Kubernetes Security Hardening: 10 Critical Steps to Secure Your Cluster

Wake-Up Call

Real incident: A misconfigured Kubernetes cluster at a Fortune 500 company led to exposed customer data for 72 hours. The attack vector? Default RBAC permissions and no network policies.

Cost: $4.2M in fines + immeasurable reputation damage.

Kubernetes security isn't optional—it's critical infrastructure. After securing dozens of production clusters and passing SOC 2 and ISO 27001 audits, I've distilled the essential security practices into 10 actionable steps that every team should implement.

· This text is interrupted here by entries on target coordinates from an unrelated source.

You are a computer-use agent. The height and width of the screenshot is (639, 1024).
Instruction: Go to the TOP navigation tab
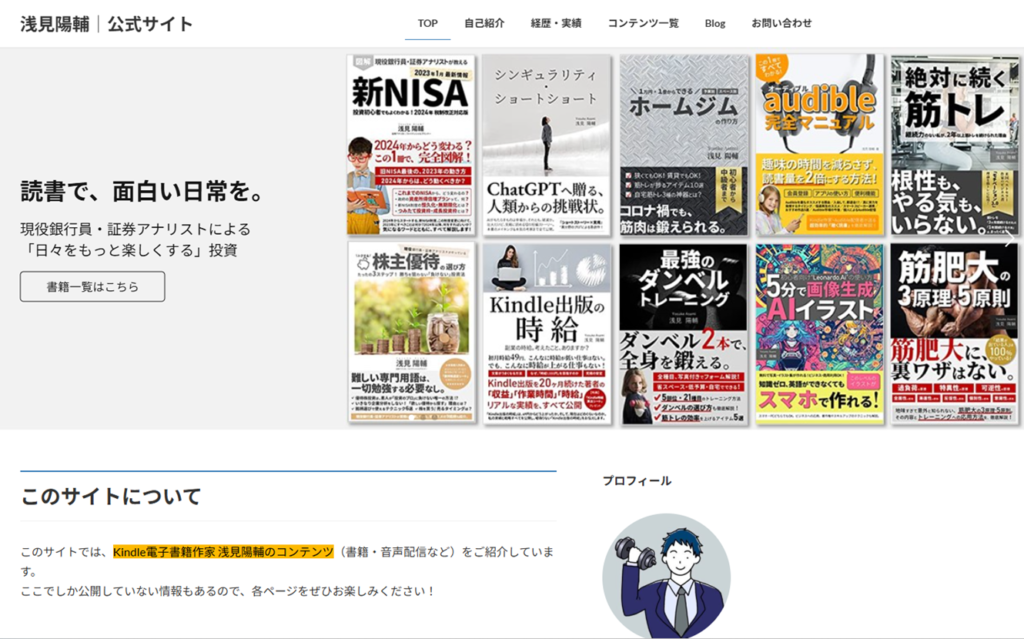click(x=428, y=23)
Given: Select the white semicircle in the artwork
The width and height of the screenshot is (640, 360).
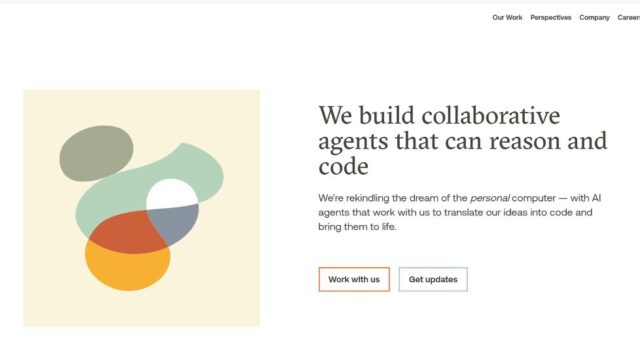Looking at the screenshot, I should (x=171, y=193).
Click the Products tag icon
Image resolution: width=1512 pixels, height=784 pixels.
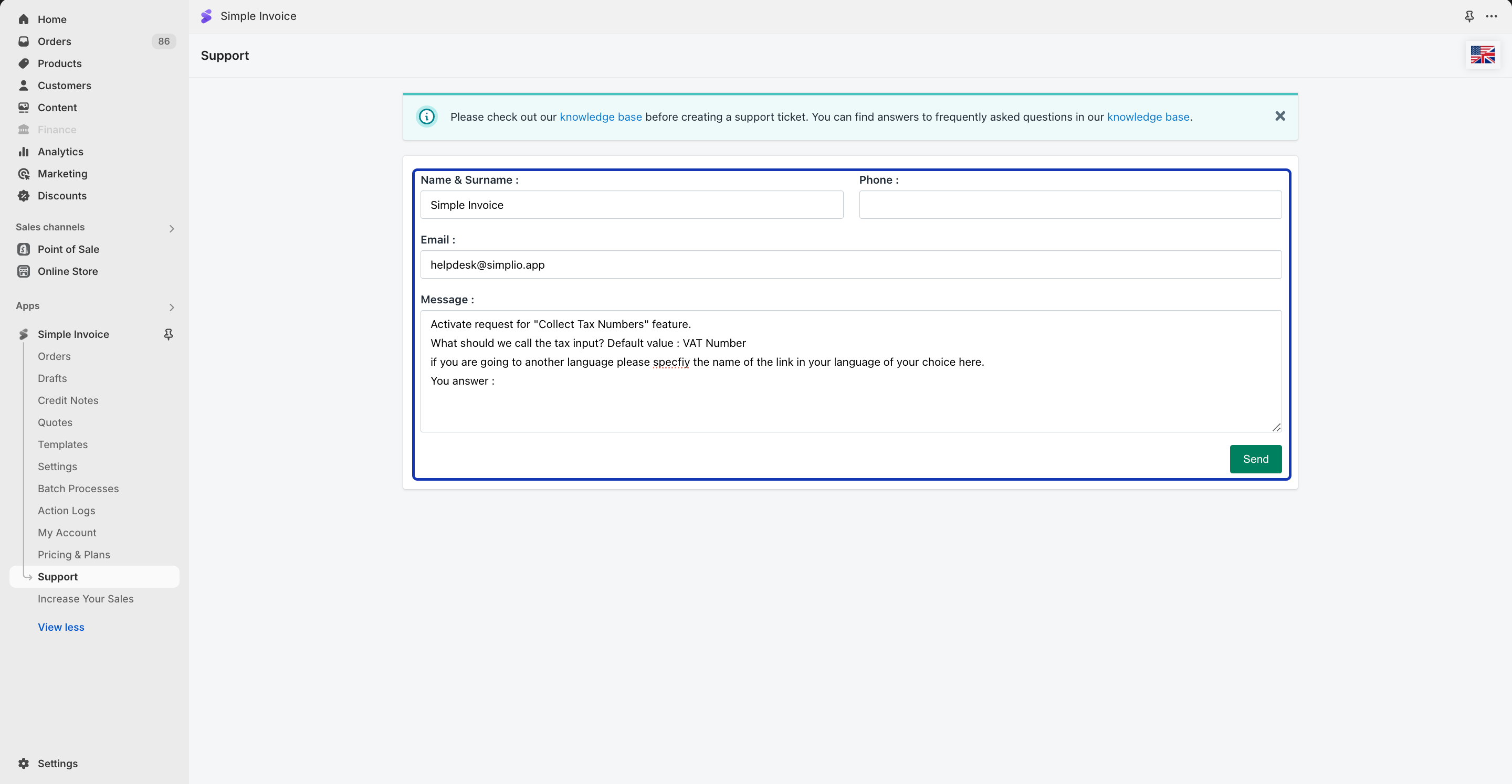pos(24,63)
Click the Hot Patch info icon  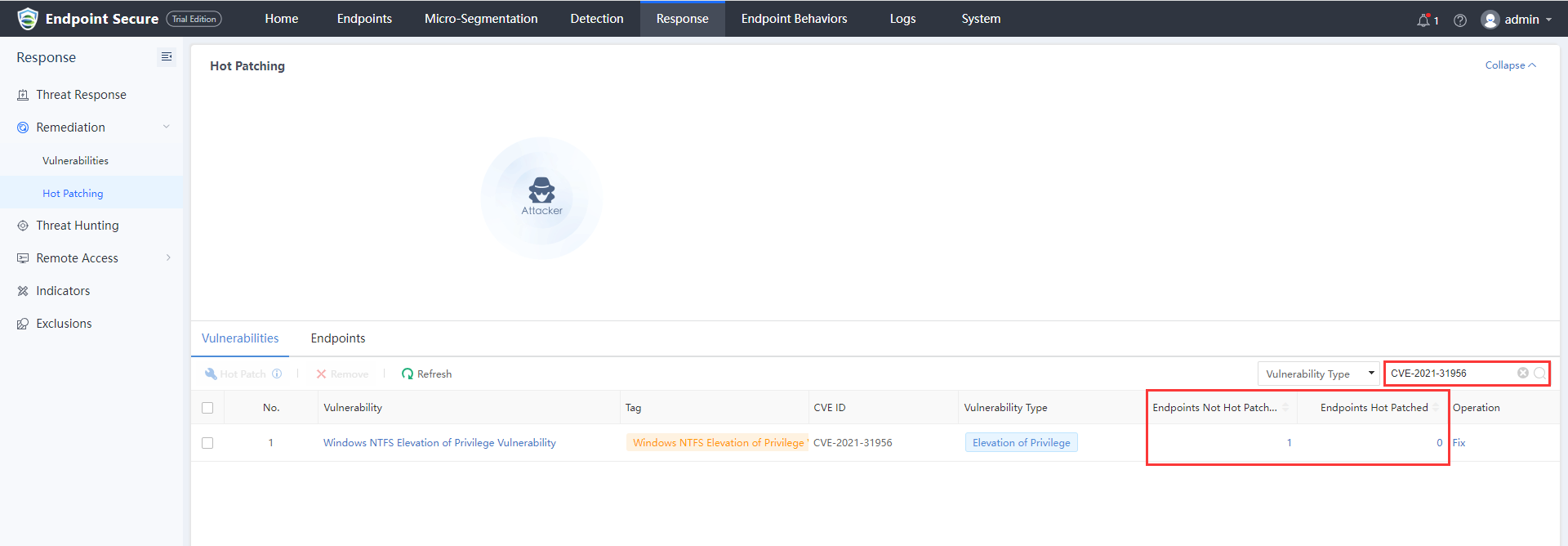click(277, 374)
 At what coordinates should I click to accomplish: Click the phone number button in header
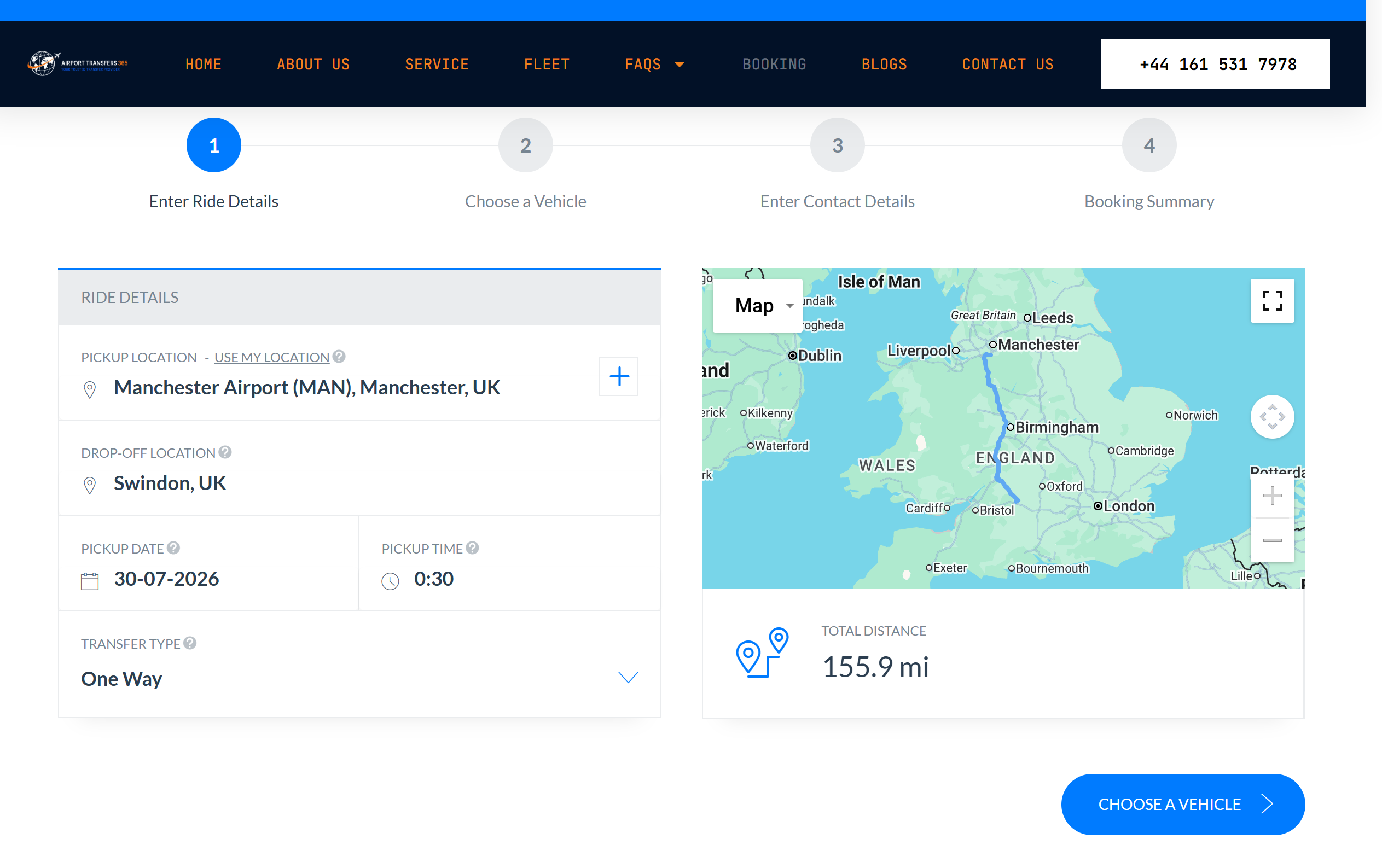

This isn't a theoretical guide. These are production-tested configurations currently protecting clusters handling millions of requests per day. Let's get started.

10 Security Layers

RBAC & Service Accounts

Least privilege access control

Pod Security Standards

Restrict dangerous pod configurations

Network Policies

Zero-trust pod communication

Secrets Management

External secrets & encryption

Image Security

Scanning & signing

Runtime Security

Falco & behavioral monitoring

Audit Logging

Comprehensive activity tracking

API Server Security

Hardening control plane

etcd Encryption

Secrets at rest encryption

Compliance & Scanning

CIS benchmarks & vulnerability scans

Step 1: Implement Strict RBAC

Problem: Default Kubernetes gives service accounts overly broad permissions. Attackers exploiting a pod can escalate privileges cluster-wide.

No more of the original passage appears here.